Offred · 09/06/2012 13:30

Suppose if OW is also married with dcs maybe she is the one who was not planning to leave for a couple of years. Who knows? Who cares? It is all irrelevant to right now. He has betrayed and you need to stop him messing with your head while you get some perspective.

MusicForTheMasses · 09/06/2012 13:36

Her children are grown up. I actually met her daughter.

OP posts:
bogeyface · 09/06/2012 13:38

No, he wasnt planning on leaving at all.....
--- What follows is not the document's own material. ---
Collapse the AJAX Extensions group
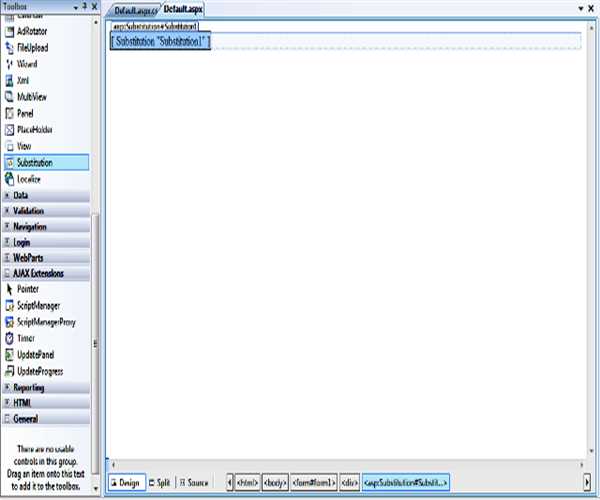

MadameOvary · 09/06/2012 13:41

His language is priceless. He's not even pretending to be sorry for the devastation this will cause, and he has set you up as the reason for his unhappiness! OW is clearly pretty infatuated and not thinking clearly to want to proceed with a man who a) Takes no responsibility for the failure of his marriage and b) Will happily sneak about behind his wife's back while setting up his next victim and c) refers to his children as "complications".

southlundon · 09/06/2012 13:42

Hi OP - I have only just found your thread. I was going to post 'trust your instincts' like the others at the start and I just am so sorry that you have found out like this. You probably are in shock right now and I agree with the others - get the financial papers together right now while he's not here and you don't have to deal with the emotional stuff. He's completely on the back foot here and you are totally in control and with the upper hand so use it.
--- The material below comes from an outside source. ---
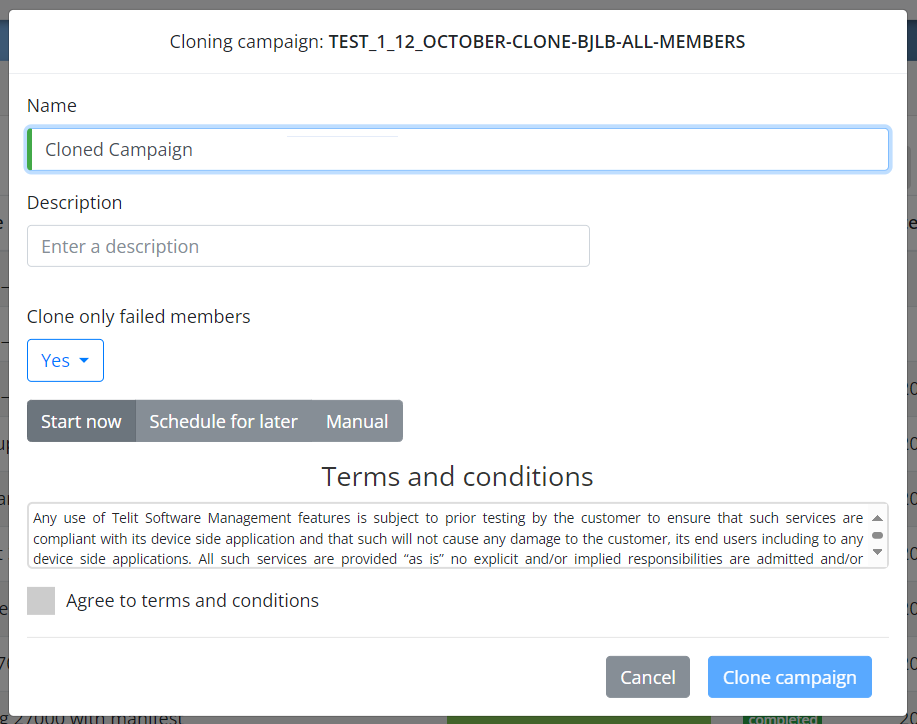Click the Terms and conditions heading
917x724 pixels.
point(457,476)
ImperialBlether · 09/06/2012 13:43

My ex's OW had grown up children who were living with their partners. She tried to equate the shock my small children felt with the shock hers felt.

MusicForTheMasses · 09/06/2012 13:43

It's not the physical stuff that bothers me (at the moment) it's the emotional games and the slagging me off. I never did that to him, never discussed arguments with people, never said I was pissed off anything.

OP posts:
PissyDust · 09/06/2012 13:43

Have you spoken to him music, how do you know she found out?

Offred · 09/06/2012 13:44

He's a knob.

MusicForTheMasses · 09/06/2012 13:45

pissydust well, it's what he said at the time. I think her Friend told her (the one who's husband she ended up with). Gawd it sounds like Jeremy Kyle.